Lines of data:
------------------------------------------------------------------------
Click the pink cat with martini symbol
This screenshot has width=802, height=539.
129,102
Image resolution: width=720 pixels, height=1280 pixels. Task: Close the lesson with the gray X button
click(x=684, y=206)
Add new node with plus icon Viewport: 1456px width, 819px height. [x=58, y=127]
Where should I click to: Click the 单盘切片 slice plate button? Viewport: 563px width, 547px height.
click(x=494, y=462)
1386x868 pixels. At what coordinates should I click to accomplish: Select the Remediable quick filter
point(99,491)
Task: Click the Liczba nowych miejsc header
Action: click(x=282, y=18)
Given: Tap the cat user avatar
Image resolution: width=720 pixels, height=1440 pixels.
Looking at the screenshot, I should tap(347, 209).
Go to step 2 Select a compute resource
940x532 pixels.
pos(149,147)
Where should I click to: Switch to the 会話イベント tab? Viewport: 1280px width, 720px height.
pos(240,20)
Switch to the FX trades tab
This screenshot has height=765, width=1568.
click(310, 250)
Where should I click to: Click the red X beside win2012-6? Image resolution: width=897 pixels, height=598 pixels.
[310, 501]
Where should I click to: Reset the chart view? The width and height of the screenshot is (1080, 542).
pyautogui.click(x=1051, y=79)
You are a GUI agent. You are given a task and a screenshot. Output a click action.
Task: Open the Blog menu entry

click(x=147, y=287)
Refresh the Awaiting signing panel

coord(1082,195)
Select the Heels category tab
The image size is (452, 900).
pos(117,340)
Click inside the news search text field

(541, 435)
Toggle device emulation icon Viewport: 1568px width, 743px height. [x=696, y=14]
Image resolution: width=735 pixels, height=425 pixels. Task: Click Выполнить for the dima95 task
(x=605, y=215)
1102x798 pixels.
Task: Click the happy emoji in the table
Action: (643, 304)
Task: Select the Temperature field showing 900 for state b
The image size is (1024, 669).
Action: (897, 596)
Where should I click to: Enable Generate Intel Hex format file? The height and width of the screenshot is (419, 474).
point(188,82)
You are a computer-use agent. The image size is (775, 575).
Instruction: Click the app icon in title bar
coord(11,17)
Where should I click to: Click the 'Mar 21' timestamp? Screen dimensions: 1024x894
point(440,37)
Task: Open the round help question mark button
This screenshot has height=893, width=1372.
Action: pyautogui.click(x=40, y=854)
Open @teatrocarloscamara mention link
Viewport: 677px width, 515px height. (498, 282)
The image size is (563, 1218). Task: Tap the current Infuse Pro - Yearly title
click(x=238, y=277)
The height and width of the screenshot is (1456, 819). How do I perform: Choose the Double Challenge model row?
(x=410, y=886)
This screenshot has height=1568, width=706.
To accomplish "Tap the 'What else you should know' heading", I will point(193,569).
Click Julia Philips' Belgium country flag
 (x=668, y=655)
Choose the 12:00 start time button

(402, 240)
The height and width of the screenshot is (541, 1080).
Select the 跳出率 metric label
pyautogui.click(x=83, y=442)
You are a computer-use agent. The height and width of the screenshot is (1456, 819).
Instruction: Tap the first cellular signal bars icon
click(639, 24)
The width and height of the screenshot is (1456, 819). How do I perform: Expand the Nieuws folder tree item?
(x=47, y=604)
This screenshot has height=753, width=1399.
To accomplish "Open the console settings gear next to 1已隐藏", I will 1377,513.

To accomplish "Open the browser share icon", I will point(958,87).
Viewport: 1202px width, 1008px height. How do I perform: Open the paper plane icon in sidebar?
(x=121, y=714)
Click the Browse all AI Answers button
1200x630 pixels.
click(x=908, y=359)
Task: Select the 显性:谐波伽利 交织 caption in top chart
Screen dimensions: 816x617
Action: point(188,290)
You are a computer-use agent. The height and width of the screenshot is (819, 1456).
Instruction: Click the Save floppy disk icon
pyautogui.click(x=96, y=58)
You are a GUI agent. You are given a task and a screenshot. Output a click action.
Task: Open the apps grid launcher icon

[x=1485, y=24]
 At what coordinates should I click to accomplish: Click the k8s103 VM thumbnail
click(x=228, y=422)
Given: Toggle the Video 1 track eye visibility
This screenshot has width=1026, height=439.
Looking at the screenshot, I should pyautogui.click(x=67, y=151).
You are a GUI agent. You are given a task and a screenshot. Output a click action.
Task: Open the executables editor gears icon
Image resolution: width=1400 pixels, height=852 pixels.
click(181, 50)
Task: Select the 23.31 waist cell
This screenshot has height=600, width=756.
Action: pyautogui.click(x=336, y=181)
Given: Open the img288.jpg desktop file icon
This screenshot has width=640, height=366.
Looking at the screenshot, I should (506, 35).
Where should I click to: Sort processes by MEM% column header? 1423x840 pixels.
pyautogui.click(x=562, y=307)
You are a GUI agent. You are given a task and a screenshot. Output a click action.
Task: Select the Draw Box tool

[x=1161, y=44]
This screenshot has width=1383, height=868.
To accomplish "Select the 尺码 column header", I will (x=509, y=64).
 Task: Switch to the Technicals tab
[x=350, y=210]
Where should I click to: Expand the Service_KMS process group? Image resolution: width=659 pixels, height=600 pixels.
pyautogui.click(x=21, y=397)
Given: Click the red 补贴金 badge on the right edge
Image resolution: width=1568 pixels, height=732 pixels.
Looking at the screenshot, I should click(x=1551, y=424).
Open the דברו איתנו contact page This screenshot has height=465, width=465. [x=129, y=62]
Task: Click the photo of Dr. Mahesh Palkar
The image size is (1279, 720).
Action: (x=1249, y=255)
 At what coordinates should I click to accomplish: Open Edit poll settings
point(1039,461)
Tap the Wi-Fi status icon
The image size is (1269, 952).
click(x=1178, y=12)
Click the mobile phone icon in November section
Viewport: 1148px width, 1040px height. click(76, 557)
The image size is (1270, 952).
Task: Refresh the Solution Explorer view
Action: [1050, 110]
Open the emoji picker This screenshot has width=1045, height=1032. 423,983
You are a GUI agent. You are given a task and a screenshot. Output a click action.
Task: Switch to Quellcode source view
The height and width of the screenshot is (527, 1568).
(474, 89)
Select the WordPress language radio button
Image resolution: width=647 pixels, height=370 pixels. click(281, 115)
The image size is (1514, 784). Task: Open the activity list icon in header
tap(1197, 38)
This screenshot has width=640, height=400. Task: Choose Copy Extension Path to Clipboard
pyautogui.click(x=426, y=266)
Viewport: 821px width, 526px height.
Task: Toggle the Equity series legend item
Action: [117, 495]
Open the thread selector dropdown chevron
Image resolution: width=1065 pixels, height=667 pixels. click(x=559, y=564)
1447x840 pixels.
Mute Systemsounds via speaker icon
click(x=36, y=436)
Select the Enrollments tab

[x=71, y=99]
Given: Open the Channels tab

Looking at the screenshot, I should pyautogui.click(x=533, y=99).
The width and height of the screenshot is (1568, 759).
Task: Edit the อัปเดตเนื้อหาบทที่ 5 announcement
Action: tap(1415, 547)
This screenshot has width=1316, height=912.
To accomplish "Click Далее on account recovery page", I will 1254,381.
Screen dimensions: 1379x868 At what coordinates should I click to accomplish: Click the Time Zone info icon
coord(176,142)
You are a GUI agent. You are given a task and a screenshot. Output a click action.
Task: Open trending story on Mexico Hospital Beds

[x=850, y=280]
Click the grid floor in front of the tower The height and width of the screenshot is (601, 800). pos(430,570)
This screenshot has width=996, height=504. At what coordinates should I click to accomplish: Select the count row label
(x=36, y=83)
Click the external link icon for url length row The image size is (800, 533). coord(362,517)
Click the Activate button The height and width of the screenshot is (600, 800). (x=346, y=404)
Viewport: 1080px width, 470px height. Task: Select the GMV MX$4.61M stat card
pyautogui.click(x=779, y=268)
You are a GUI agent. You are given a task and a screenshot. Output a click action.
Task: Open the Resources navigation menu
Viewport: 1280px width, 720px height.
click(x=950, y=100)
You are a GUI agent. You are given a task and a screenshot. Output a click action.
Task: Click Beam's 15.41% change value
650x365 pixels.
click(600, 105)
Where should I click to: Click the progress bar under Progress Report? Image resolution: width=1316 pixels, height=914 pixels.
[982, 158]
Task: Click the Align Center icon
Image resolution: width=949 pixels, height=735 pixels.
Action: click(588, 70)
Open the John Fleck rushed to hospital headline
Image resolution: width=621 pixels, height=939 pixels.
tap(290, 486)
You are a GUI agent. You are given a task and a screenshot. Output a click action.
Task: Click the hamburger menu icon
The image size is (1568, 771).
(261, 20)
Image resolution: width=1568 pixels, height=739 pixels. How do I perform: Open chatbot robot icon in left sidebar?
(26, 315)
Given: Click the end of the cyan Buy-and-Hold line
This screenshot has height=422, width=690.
------------------------------------------------------------------------
TASK PROMPT: Find every line in the entries above that contains the string "point", and copy each of those lines.

WRITTEN RESPONSE:
point(99,491)
point(188,82)
point(440,37)
To accomplish "Tap the 'What else you should know' heading", I will point(193,569).
To accomplish "Open the browser share icon", I will point(958,87).
Action: point(188,290)
point(1039,461)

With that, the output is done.